中井5号踏切から見た地下線入口予定地。工事桁への置き換えが進んでいる。 新井薬師前駅端から見た地下線入口。線路上には重機が入れるよう角材が敷き詰められている。
左:中井5号踏切から見た地下線入口予定地。工事桁への置き換えが進んでいる。
右:新井薬師前駅端から見た地下線入口。線路上には重機が入れるよう角材が敷き詰められている。
上:中井5号踏切から見た地下線入口予定地。工事桁への置き換えが進んでいる。
舌:新井薬師前駅端から見た地下線入口。線路上には重機が入れるよう角材が敷き詰められている。
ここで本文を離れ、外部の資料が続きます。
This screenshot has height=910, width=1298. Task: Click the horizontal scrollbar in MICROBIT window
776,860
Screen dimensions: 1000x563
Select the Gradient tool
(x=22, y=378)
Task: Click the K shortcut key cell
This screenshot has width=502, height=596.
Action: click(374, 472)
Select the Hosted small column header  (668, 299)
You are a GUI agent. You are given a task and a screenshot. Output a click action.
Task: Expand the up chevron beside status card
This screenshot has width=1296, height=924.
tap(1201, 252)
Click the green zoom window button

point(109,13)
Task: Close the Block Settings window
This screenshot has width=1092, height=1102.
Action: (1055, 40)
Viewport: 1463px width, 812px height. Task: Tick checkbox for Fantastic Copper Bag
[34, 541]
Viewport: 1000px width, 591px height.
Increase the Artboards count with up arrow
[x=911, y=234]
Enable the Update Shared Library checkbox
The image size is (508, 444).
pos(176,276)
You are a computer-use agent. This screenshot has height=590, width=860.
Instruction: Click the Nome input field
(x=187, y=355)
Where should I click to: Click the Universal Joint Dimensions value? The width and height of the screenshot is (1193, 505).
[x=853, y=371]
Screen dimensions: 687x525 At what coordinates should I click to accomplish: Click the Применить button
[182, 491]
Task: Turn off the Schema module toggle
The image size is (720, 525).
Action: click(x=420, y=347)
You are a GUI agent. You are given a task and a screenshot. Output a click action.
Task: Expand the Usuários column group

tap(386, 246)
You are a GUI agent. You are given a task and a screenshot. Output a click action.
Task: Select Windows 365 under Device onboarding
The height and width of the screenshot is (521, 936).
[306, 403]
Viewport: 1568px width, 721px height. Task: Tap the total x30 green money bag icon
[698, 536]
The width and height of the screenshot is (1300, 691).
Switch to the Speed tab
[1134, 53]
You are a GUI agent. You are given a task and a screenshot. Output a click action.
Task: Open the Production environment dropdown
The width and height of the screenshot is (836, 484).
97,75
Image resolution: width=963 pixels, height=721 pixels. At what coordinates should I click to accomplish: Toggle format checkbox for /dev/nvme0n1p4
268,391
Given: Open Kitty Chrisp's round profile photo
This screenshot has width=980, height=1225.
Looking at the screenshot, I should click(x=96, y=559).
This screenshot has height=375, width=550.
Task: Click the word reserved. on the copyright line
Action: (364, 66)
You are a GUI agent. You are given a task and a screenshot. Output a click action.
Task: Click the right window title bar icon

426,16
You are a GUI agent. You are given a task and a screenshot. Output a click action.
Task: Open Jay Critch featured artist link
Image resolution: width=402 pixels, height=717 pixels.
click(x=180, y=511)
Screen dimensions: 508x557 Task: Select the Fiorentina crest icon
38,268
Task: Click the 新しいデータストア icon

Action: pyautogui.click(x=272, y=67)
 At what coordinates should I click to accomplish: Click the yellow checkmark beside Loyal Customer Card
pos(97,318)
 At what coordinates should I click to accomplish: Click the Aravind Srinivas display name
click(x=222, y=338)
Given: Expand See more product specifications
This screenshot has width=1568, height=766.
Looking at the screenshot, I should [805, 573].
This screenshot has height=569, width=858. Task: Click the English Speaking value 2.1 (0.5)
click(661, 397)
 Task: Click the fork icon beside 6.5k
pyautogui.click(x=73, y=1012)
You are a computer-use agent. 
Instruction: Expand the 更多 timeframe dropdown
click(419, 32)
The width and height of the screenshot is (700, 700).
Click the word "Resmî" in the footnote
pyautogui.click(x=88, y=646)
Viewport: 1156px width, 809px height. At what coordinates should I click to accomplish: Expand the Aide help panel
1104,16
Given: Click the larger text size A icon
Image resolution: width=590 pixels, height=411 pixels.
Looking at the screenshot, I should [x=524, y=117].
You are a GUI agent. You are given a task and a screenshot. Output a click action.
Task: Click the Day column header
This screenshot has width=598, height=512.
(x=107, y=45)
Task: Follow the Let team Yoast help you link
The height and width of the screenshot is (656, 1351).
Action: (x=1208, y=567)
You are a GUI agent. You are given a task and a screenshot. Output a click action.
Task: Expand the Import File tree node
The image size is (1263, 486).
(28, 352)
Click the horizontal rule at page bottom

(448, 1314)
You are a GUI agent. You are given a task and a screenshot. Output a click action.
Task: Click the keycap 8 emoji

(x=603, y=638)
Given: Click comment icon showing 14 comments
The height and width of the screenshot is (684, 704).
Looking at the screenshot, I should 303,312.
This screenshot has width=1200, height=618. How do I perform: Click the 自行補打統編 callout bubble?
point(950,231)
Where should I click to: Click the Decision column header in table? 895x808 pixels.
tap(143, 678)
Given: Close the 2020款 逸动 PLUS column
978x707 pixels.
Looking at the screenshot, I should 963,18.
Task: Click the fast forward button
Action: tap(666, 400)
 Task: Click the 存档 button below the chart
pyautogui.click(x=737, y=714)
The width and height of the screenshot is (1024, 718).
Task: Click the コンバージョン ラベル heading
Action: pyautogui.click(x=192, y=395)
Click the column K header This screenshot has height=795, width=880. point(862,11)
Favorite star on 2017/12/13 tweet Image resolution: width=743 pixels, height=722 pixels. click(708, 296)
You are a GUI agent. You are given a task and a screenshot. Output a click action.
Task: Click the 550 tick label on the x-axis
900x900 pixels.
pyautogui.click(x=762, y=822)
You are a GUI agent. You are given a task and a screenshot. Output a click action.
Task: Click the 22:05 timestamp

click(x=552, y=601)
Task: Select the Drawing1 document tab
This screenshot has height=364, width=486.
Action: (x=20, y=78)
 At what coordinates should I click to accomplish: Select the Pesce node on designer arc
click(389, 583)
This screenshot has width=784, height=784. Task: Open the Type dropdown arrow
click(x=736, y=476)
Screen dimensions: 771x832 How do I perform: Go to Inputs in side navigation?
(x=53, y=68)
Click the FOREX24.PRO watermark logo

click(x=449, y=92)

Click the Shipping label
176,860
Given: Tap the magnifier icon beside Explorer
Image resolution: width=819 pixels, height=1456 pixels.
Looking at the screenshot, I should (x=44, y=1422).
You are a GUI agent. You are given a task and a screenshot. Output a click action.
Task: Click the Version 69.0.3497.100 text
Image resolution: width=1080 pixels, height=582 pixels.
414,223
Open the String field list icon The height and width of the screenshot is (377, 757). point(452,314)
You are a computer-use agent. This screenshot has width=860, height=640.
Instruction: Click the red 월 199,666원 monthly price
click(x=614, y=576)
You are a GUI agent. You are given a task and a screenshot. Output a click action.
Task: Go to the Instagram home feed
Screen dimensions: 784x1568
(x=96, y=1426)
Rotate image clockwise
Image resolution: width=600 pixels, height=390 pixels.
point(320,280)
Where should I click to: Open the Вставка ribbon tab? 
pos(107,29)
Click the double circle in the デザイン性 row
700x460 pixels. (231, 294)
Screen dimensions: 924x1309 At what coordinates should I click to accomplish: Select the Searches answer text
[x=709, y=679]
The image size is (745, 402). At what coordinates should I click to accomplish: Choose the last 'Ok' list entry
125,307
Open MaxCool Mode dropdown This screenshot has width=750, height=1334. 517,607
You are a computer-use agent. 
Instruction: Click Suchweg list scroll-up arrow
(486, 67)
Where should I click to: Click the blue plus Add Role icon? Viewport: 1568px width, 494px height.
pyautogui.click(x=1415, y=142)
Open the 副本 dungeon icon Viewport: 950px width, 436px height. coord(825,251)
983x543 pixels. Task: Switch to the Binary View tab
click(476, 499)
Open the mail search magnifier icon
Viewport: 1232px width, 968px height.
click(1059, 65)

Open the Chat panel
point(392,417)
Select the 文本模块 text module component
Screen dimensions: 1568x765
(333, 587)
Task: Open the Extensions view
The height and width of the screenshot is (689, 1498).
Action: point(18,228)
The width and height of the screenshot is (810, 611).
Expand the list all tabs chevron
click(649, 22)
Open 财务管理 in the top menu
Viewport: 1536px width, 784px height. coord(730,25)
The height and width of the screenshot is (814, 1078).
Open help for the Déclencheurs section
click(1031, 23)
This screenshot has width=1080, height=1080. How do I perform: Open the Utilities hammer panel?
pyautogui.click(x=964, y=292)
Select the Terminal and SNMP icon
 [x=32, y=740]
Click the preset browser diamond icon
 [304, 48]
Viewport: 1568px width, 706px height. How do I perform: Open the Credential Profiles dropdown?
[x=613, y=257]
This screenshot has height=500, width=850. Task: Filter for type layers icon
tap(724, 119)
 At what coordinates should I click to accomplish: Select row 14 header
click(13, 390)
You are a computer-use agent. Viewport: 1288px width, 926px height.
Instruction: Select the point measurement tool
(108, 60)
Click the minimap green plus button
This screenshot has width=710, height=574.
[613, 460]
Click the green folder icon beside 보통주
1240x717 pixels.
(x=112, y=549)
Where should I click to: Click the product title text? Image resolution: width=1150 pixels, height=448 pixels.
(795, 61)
 中井~新井薬師前間は、台地上にある新井薬師前駅に向けて上り勾配となる縦断線形になっています。地下線の入口はこの勾配を利用して設けられます。この区間は2013年の着工以降、線路の位置を左右に移動させながら掘削に必要な土留め杭の打ち込みが行われました。杭の打ち込みはほぼ終了しており、現在はその上に掘削期間中線路を支えるための仮桁(工事桁)を設置する作業が進められています。工事桁が設置された区間はバラストが抜かれているため、走行音も変化しており電車内からでも容易に判別できます。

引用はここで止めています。